Forgive the serious monologuing. I thought I’d be able to be a bit funnier with all this – if you want, conjure a mental image of her doing the Ellen dances at Guantanamo, with ‘I Gotta Feeling’ playing in the background. Maybe she’s grooving down the aisles of prisoners stripped naked and leashed to the wall, doing the hustle with one lucky Montana mum of four who will speak of this moment for the rest of her life. And I mean, this is not all about Ellen. Far from it. This sort of faux-empathy wasn’t born out of a vacuum – it’s a forgiveness of the past, rewriting themselves out of the events that led up to this bland dystopia we find ourselves in today. The televised brunches with Obama are no different, who extended most of the policies Bush put into place. All this betrays the handwringing towards Trump from those of her ilk – the problem with Trump is revealed to be a stylistic matter, an issue of personal aesthetics and how he presents his politics, not the politics themselves.

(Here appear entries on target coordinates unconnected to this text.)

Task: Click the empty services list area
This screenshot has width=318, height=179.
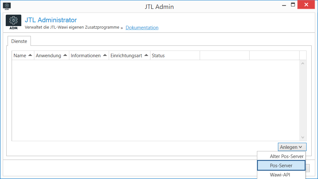Action: [x=156, y=100]
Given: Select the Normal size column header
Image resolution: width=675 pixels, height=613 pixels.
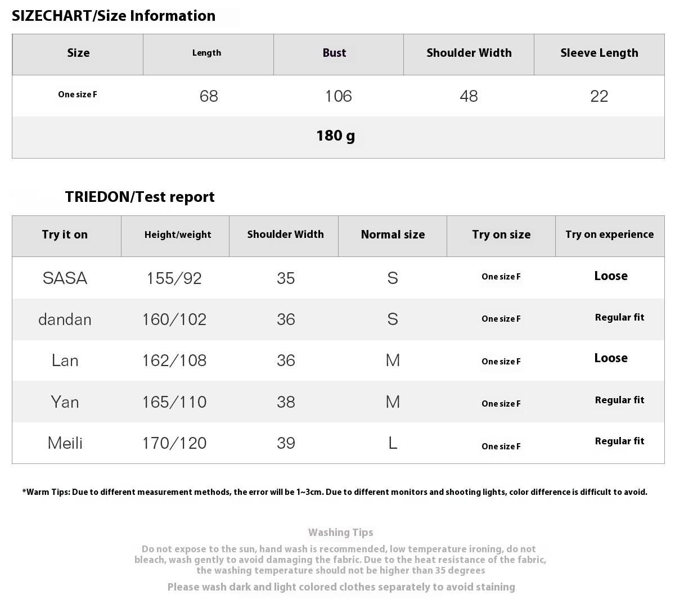Looking at the screenshot, I should pyautogui.click(x=393, y=236).
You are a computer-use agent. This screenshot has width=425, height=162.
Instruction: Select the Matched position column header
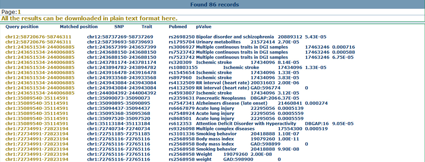click(x=79, y=27)
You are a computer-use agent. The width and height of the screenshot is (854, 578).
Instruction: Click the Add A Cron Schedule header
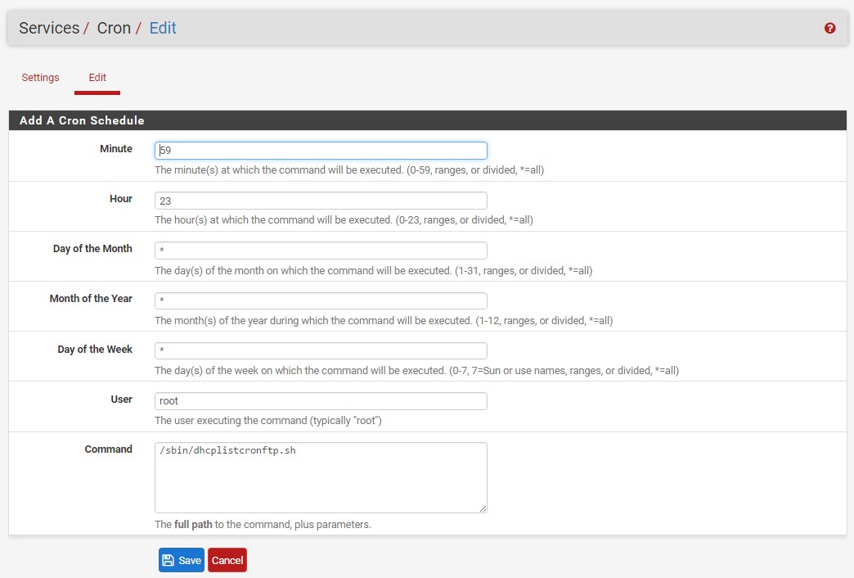click(x=82, y=120)
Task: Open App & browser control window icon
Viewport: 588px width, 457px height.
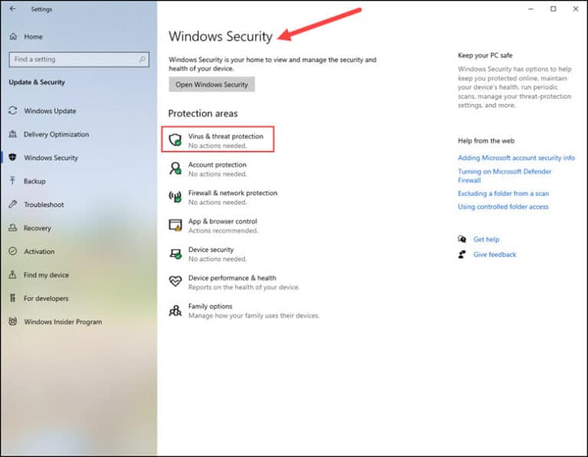Action: pyautogui.click(x=175, y=225)
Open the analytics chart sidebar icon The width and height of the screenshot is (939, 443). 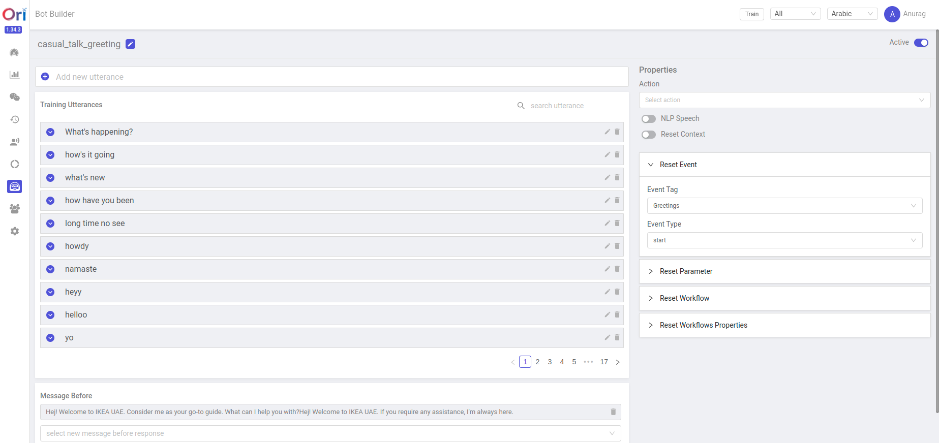tap(15, 75)
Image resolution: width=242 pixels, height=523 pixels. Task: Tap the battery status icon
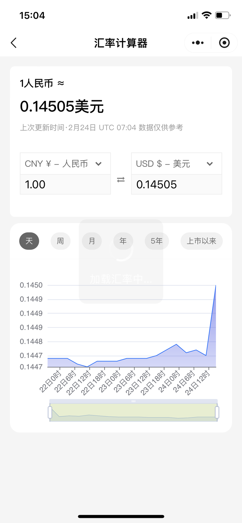click(223, 15)
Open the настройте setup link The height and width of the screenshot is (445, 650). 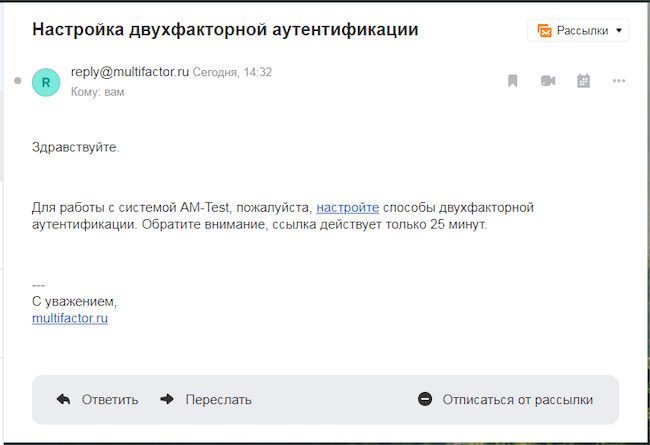pyautogui.click(x=347, y=208)
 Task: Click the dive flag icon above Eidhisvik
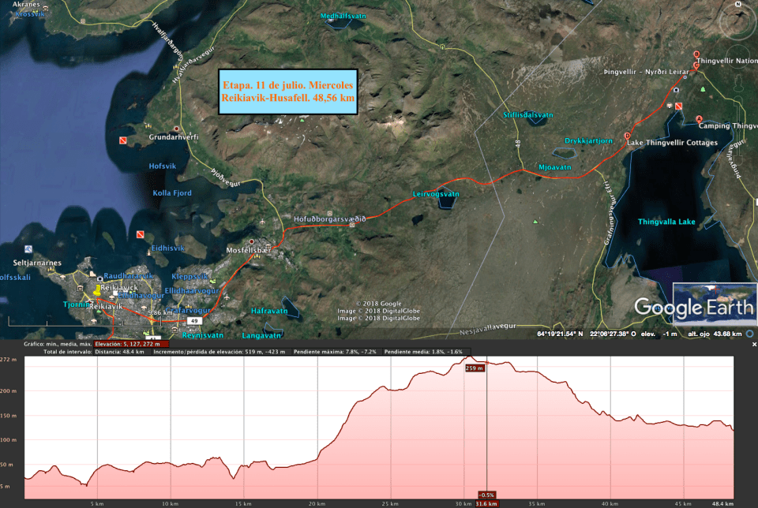[141, 235]
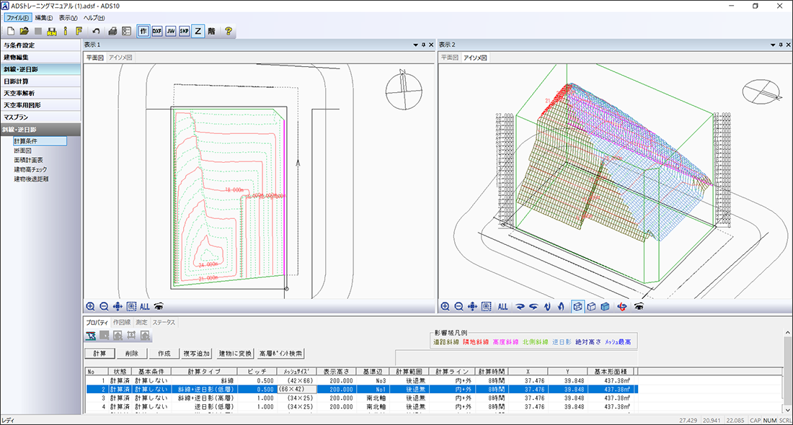The height and width of the screenshot is (425, 793).
Task: Click ALL fit-view icon in 表示2
Action: [502, 306]
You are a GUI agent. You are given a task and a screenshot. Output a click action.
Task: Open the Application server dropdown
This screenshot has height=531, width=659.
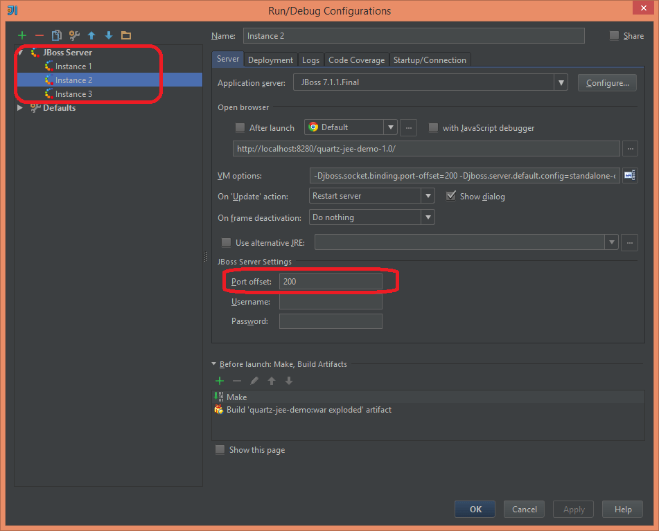(x=560, y=82)
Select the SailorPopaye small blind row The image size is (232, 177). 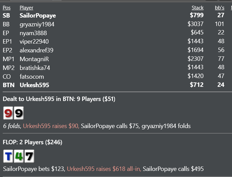click(x=114, y=15)
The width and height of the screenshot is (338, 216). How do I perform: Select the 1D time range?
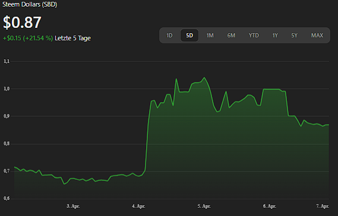pos(169,36)
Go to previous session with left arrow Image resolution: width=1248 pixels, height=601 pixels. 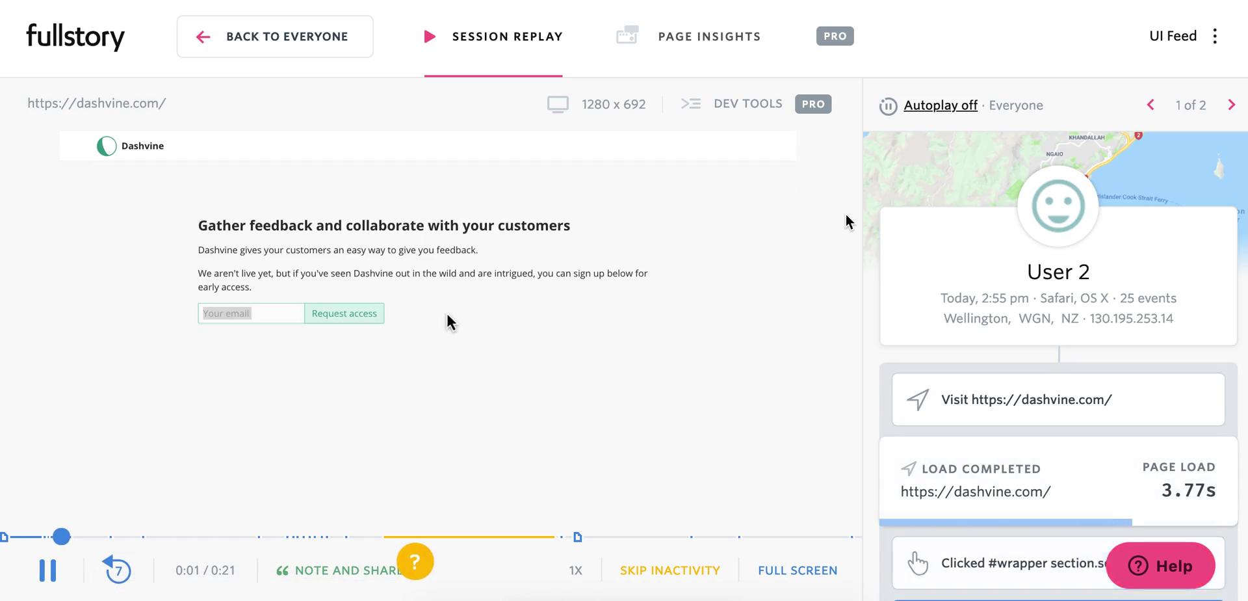1151,105
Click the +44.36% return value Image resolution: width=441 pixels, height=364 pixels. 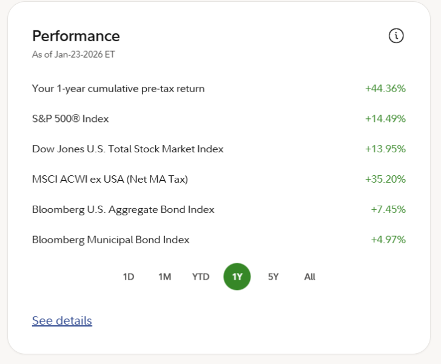[x=385, y=89]
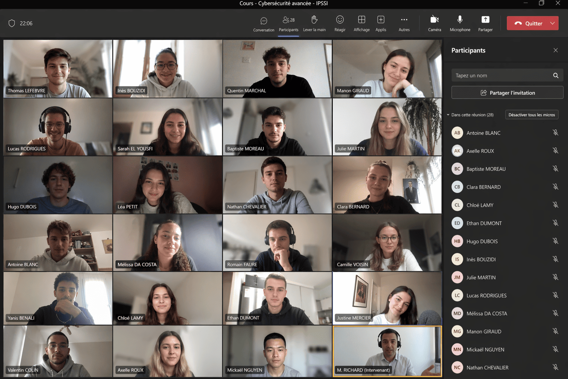Select M. RICHARD (Intervenant) video tile
Image resolution: width=568 pixels, height=379 pixels.
click(x=387, y=351)
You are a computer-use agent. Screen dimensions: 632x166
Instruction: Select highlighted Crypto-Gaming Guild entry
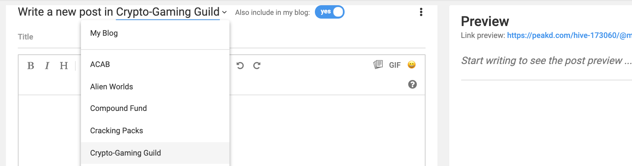point(155,153)

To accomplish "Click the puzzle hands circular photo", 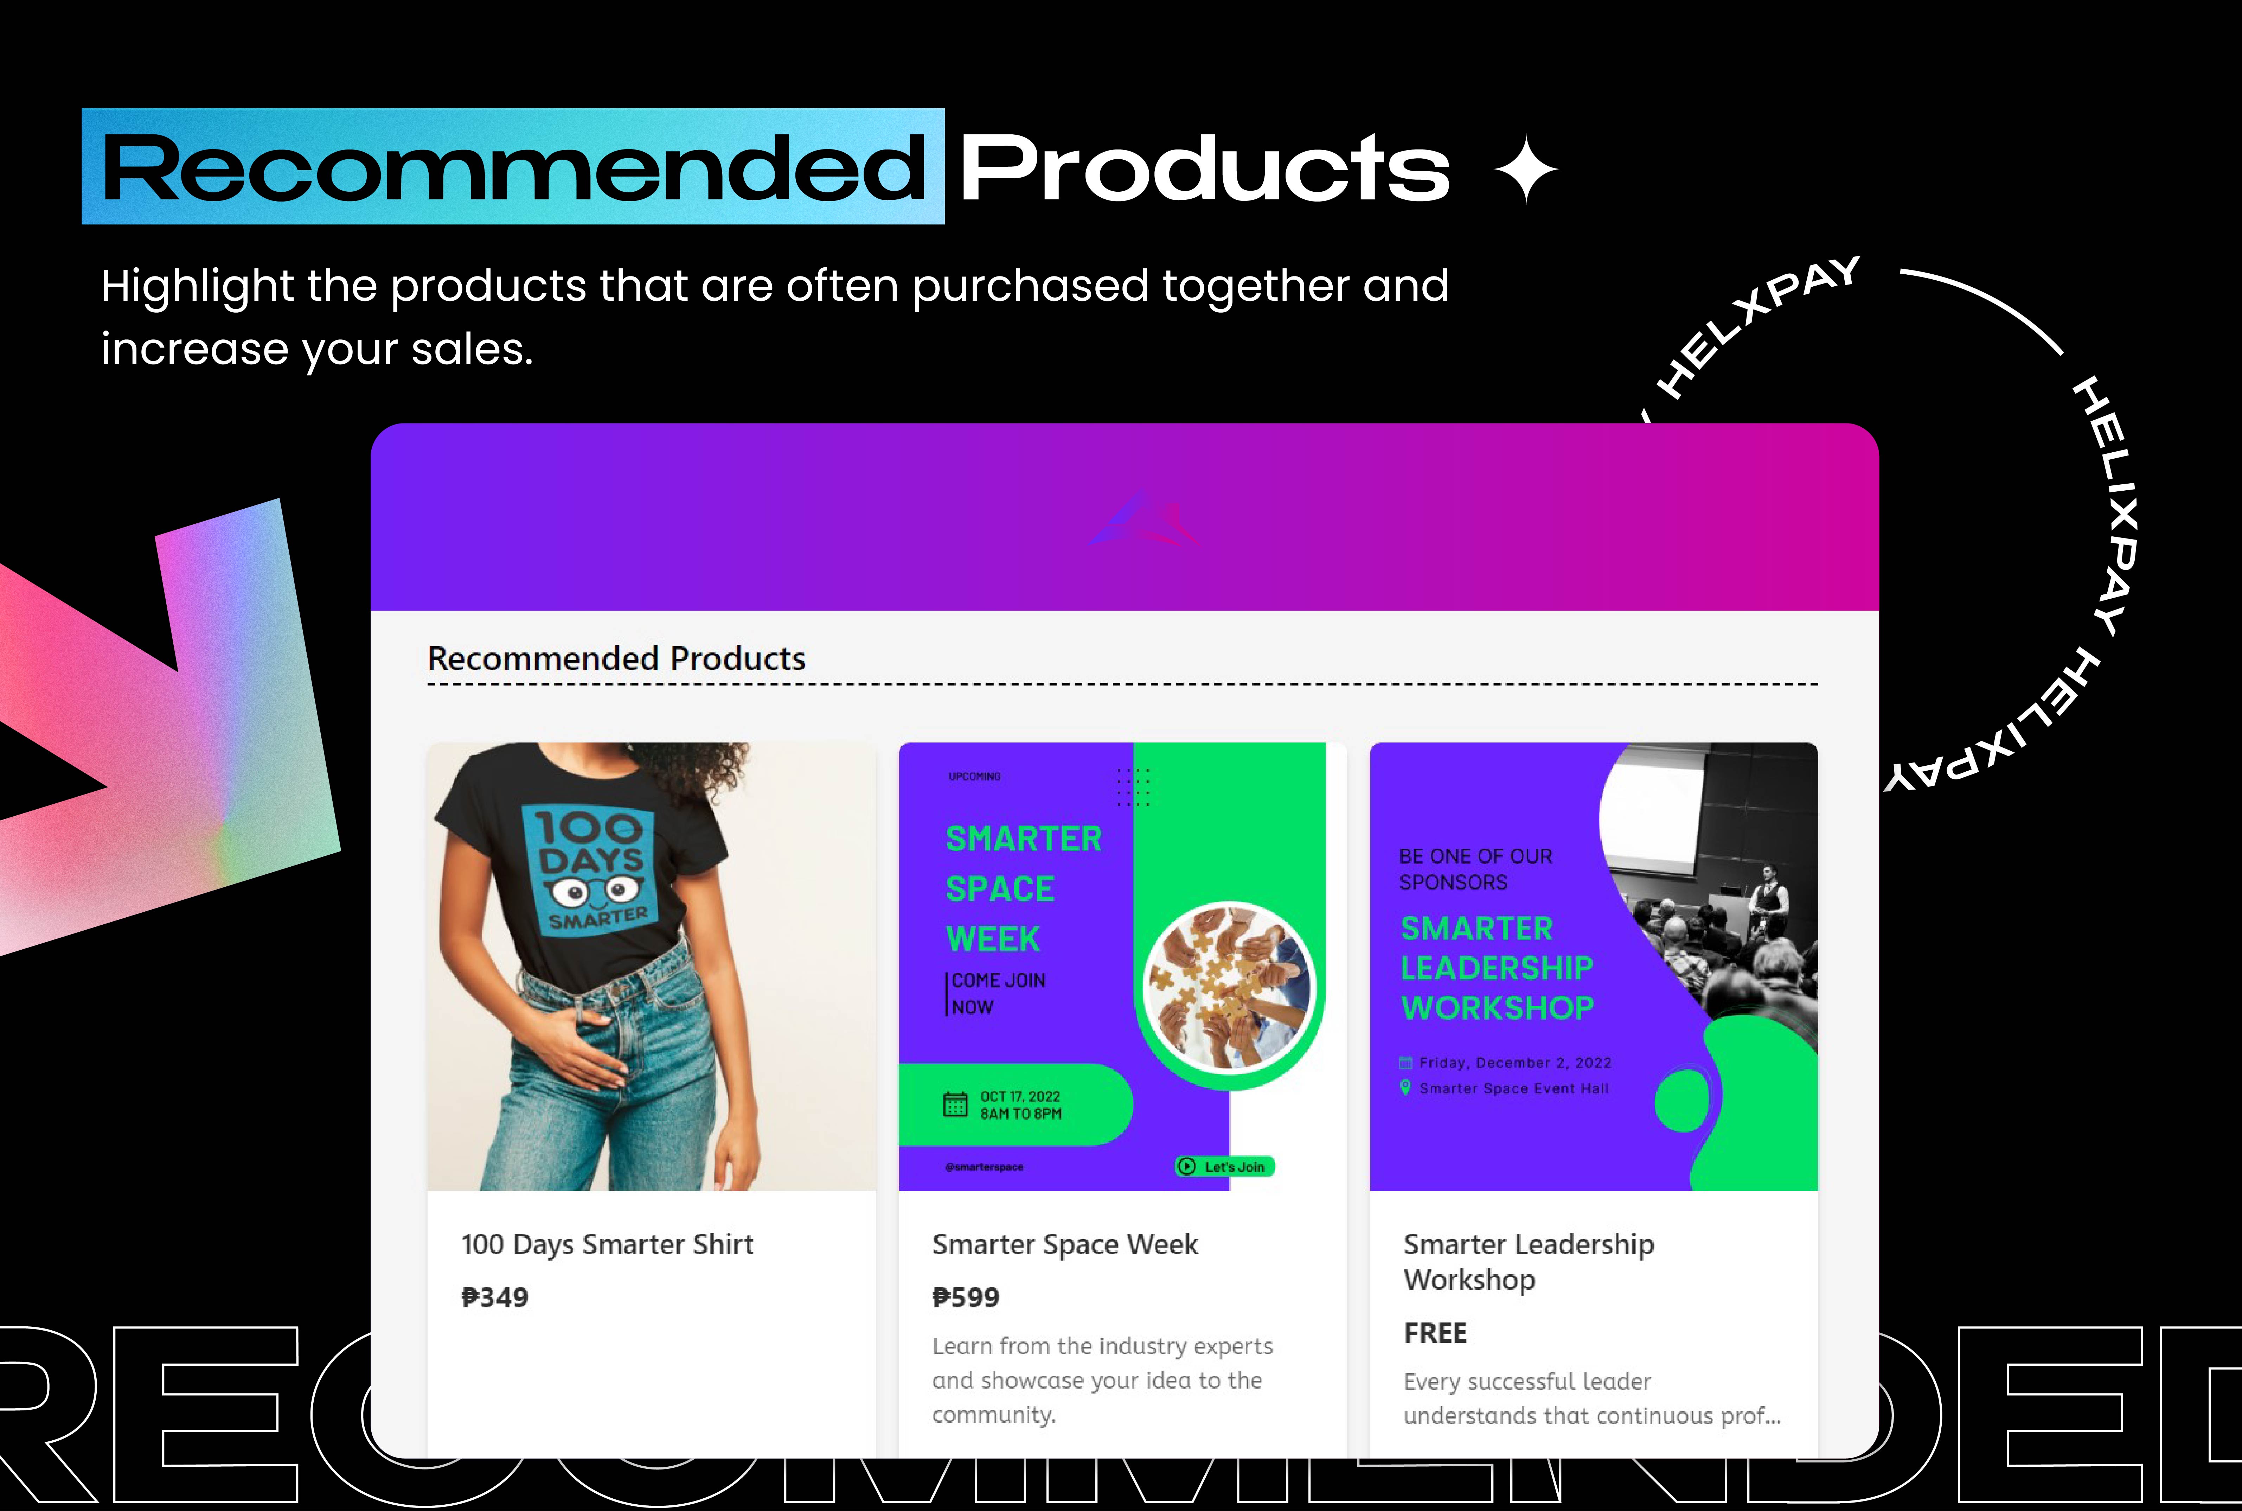I will coord(1228,988).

She’s proud of the fact that she will never have him on her show, but it is a hollow claim. He’s an abhorrent stain on the Earth, but if you’re willing to share nachos with the other guy, one who authorised the torture behind the famous ‘Hooded Man’ photo – the one where the hooded detainee is being electrocuted with his arms outspread – then how are you really opposed to the messages presented by Trump? Are you really opposed to Building That Wall! if you’re texting ‘wyd?’ to the man who created ICE? Are you really an LGBT icon if you’re willing to eat with Bush after eating bush?
I’m undecided as to what extent this obliviousness is intentional, to what level it is complacency or callousness. But I think it is a meaningless discussion to have, because the end results are the same, when considering someone with as much media influence and cultural prestige as Ellen DeGeneres. In the end, Ellen’s attempted rehabilitation of George W. Bush presents a stark reality for her trademarked kindness; if you’re willing to Live, Laugh, Love with the worst of them, all in the name of kindness, then you’re probably not a kind person.
However, if you were to talk to former staff members, ones still bound by NDAs about Ellen’s notoriously abusive behaviour on set, they’d probably say they aren’t all that surprised by that.